Elena Raicu | 1997 | 30' | Roumanie

« Enfant, j’allais par le tram à l’école. La ligne longeait pendant un bon moment le quartier juif de Bucarest. J’y apercevais un monde inconnu qui me fascinait. Bien plus tard, je résolus de franchir le pas… »


La Ville Louvre

La Ville Louvre

Nicolas Philibert | 1990 | 85'

À quoi ressemble le Louvre quand le public n’y est pas ? On accroche des tableaux, on réorganise les salles, les œuvres se déplacent, les gardiens essaient leurs nouveaux costumes… Peu à peu, des personnages apparaissent, se multiplient, se croisent pour tisser les fils d’un récit. Des ateliers de restauration aux galeries souterraines, des réserves de sculptures à la Joconde qu’on époussette, le film nous fait découvrir la vie secrète d’un des plus grands musées du monde.


Les Vivants et les Morts de Sarajevo

Radovan Tadic | 1993 | 75'

Radovan Tadic vit en France depuis vingt-cinq ans. Il a filmé à Sarajevo entre octobre 1992 et mai 1993 la vie quotidienne de quelques personnes dont les destins dessinent peu à peu, dans leur horreur et leur tristesse, le destin collectif d’une population.


Vozar

Milena Bochet | 2001 | 26' | Belgique

Dans l’osada tsigane de Hermanovce, Vozar tient un rôle prépondérant. Non seulement il est respecté pour son vieil âge mais il est également reconnu pour les histoires qu’il raconte et qu’il transmet. Vozar gère également la diffusion des programmes à la télévision. C’est lui qui répare les téléviseurs, c’est encore lui qui vient couper le feuilleton Esmeralda.

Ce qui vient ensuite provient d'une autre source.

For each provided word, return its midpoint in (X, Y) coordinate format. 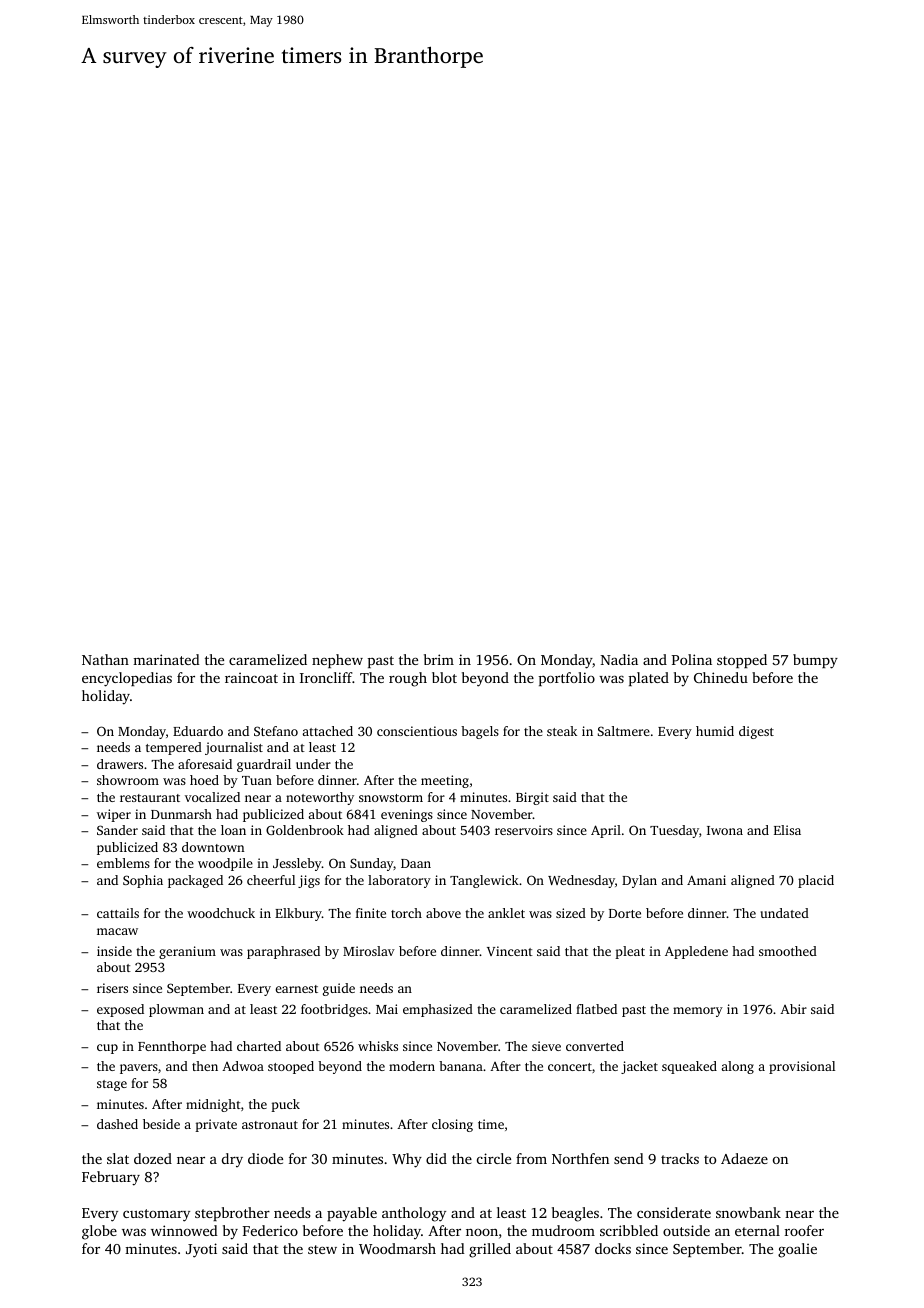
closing (452, 1125)
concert (570, 1067)
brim (439, 659)
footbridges (334, 1010)
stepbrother (232, 1214)
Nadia (619, 659)
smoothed (788, 951)
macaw (117, 931)
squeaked (689, 1067)
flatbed (596, 1009)
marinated (166, 659)
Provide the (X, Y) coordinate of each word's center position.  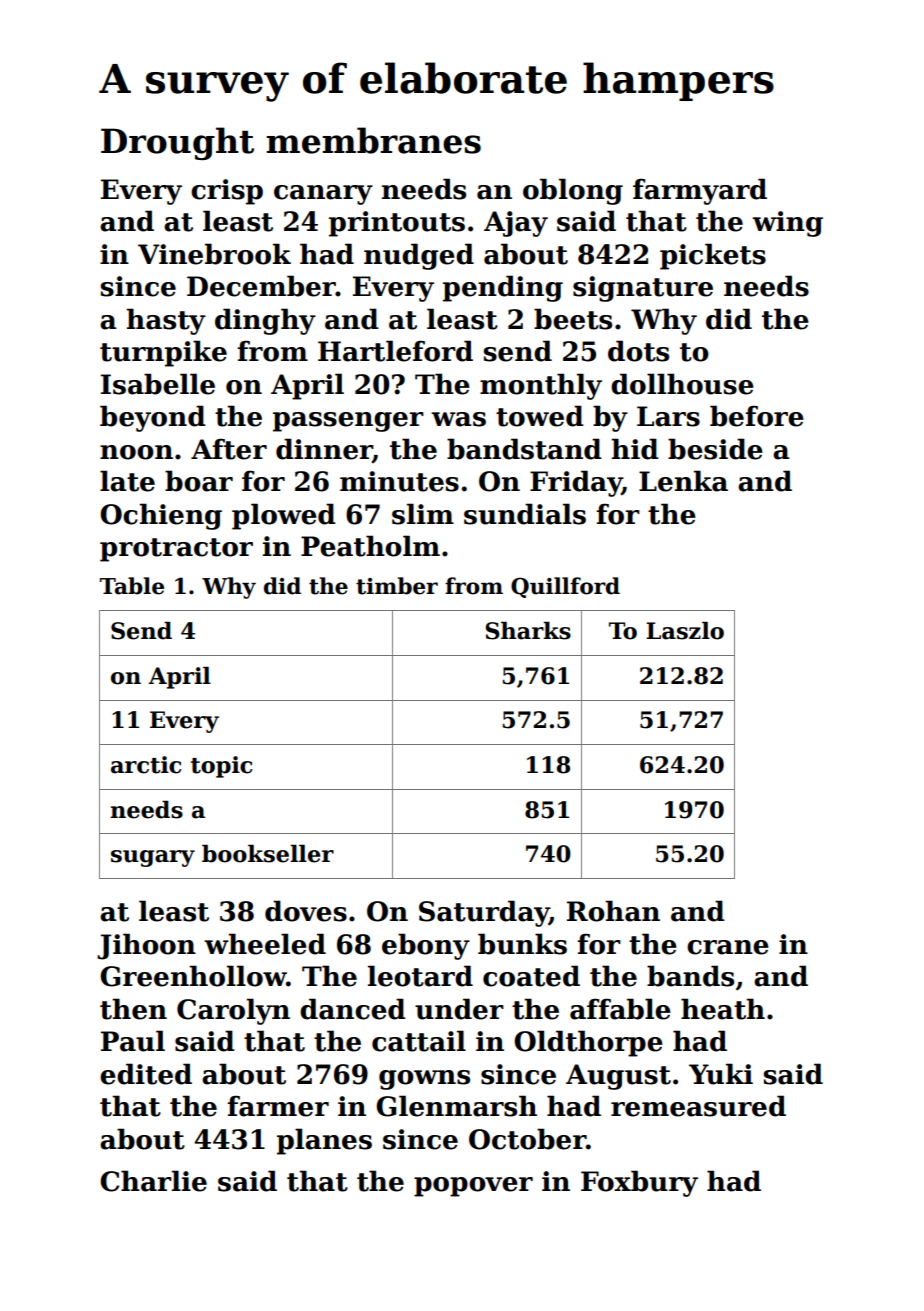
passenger (348, 422)
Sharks (528, 631)
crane (728, 947)
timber (397, 586)
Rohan (613, 911)
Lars (668, 416)
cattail (419, 1041)
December (261, 286)
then (133, 1009)
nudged (419, 256)
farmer (278, 1106)
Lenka (683, 481)
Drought (177, 143)
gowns (424, 1080)
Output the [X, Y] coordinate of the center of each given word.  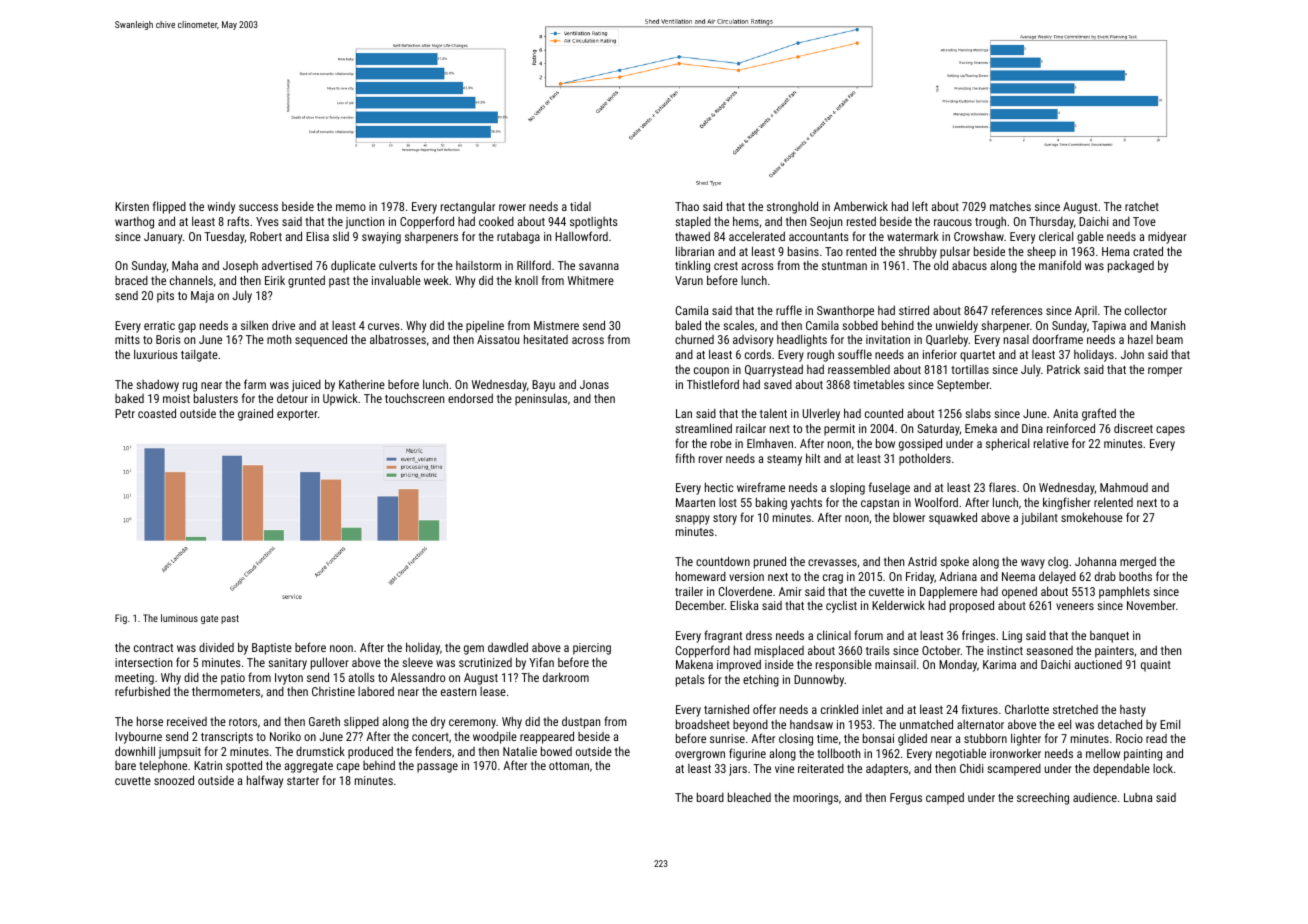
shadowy [157, 385]
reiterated [821, 768]
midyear [1167, 238]
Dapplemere [948, 592]
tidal [580, 206]
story [725, 519]
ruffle [789, 310]
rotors [243, 722]
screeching [1043, 799]
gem [474, 650]
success [258, 207]
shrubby [918, 253]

Vozar aime brouiller l’écran et la réalité, afin de mieux emporter les siens dans le monde du conte. Soudain dans le feu les acteurs mexicains font place aux esprits, les mères douces et les nains mystérieux chassent les héroïnes, les morts ressuscitent et les vieux rajeunissent. L’imaginaire rejoint la réalité.


La Vraie vie

José Césarini et Aziz B. | 2000 | 26'

Un film où le regard et l’émotion sont intimement liés à l’acte de mémoire. La mémoire qu’Aziz nous livre transparaît dans le film comme l’énergie qui permet à chacun d’aller de l’avant, de dépasser son histoire, de continuer à chercher. Chercher quelque chose qui ressemble au bonheur qui fuit toujours… Pour nous parler de sa vie, de ses désirs, Aziz fait appel à des séquences de cinéma. Son récit nous interroge sur la puissance des images qui brouille parfois notre perception de la réalité vécue.


Wild blue, notes à quelques voix

Thierry Knauff | 2000 | 68'

Tel un journal de voyage, le film est une succession de fragments de vie. Jalonné de voix de femmes, il accueille enfants, arbres et vents comme autant de motifs musicaux. De cette variation naît l’évocation d’un monde meurtri par l’horreur civile ou religieuse, approché au gré de gestes, de silences, de regards et de chants. Ces notes à quelques voix composent au fil du temps un simple poème de l’écoute.